Chapter 6 Decision Trees
Hands-On Machine Learning with Scikit-Learn, Keras & Tensorflow 2nd Edition by A. Geron
Like SVMs Decision Trees are versatile Machine Learning algorithms that can perform both classification and regression tasks, and even multioutput tasks.
They are powerful algorithms, capable of fitting complex datasets.
For example, in Chapter 2 you trained a DecisionTreeRegressor model on the California housing dataset, fitting it perfectly (actually, overfitting it).
Decision Trees are also the fundamental components of Random Forests (see Chapter 7), which are among the most powerful Machine Learning algorithms available today.
In this chapter we will start by discussing how to train, visualize, and make predictions with Decision Trees.
Then we will go through the CART training algorithm used by Scikit-Learn, and we will discuss how to regularrize trees and use them for regression tasks.
Finally, we will discuss some of the limitations of Decision Trees.
Training and Visualizing a Decision Tree
To understand Decision Trees, let's build one and take a look at how it makes predictions.
The following code trains a DecisionTreeClassifier on the iris dataset (see Chapter 4):
from sklearn.datasets import load_iris
from sklearn.tree import DecisionTreeClassifier
iris = load_iris( )
X = iris.data[ : , 2: ] # petal length and width
y = iris.target
tree_clf = DecisionTreeClassifier(max_depth=2)
Figure 6-1. Iris Decision Treeは表示できないので省略。
Let's see how the tree represented in Figure 6-1 makes predictions.
Suppose you find an iris flower and you want to classify it.

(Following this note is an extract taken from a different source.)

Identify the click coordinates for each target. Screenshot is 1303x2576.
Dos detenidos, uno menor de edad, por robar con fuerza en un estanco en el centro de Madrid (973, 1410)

You start at the root node (depth 0, at the top):
this node asks whether the flower's petal length is smaller than 2.45 cm.
If it is, then you move down to the root's left child node (depth 1, left).
In this case, it is a leaf node (i.e., it does not have any child nodes), so it doed not ask any questions:
simply look at the predicted class for that node, and the Decision Tree predicts that your flower is an Iris setosa (class=setosa).
Now suppose you find another flower, and this time the petal length is greater than 2.45 cm.
You must move down to the root's right child node (depth 1, right), which is not a leaf node, so the node asks another question:
is the petal width smaller than 1.75 cm?
If it is, then your flower is most likely an Iris versicolor (depth 2, left).
If not, it is likely an Iris virginica (depth 2, right).
It's really that simple.
One of the many qualities of Decision Trees is that they require very little data preparation.
In fact, they don't require feature scaling or centering at all.